Revisiting the Battle for Japanese American Redress
NEW YORK, June 20, 2013 — The redress bill that ensured justice and dignity for Japanese Americans interned during WWII helped shape and strengthen the relationship between the United States and Japan. "The strong bonds between our countries have only deepened," noted Ambassador Shigeyuki Hiroki, Consul General of Japan in New York, opening an Asia Society New York panel discussion commemorating the 25th anniversary of the bill's enactment.
In a discussion led by Reuters anchor Fred Katayama, former Governor Tom Kean of New Jersey and Grant Ujifusa of the Japanese American Citizens League shared their accounts of a significant and often misunderstood episode in American history. Instrumental in achieving redress for those held in the World War II internment camps, their unyielding perseverance and determination led President Ronald Reagan to reverse his public opposition to H.R. 442, Civil Liberties Act of 1988.

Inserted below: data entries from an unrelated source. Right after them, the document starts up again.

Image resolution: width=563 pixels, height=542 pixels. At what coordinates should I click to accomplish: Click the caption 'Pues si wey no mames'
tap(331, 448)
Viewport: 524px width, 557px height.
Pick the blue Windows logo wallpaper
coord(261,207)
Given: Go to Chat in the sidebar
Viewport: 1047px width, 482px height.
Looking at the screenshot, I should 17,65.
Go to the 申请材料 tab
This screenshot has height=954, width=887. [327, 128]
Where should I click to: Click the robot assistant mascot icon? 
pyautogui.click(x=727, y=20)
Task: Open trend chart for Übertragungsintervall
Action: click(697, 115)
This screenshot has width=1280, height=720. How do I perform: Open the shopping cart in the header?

Kean recalled President Reagan's asking him, in the face of massive federal budget deficits, "You really think I should sign this, don't you, Tom?" Kean replied, "Mr. President, I think it's so important for the whole United States that you sign this."
Ujifusa claimed he was "speechless" when he found out the president was signing the bill. "I called some of my friends on the West Coast who had committed 15 years of their lives to this effort and all of us were really very happy."
"You study these awful episodes in history and you think we've learned a lesson, and I believe we have," Kean added. "Education is our best weapon. I think you teach episodes like this, show how awful it was, show how ashamed we are of it, talk about the redress, and if we continue to do that, there's a lesson in our classrooms, then no, I don't think it will ever happen again."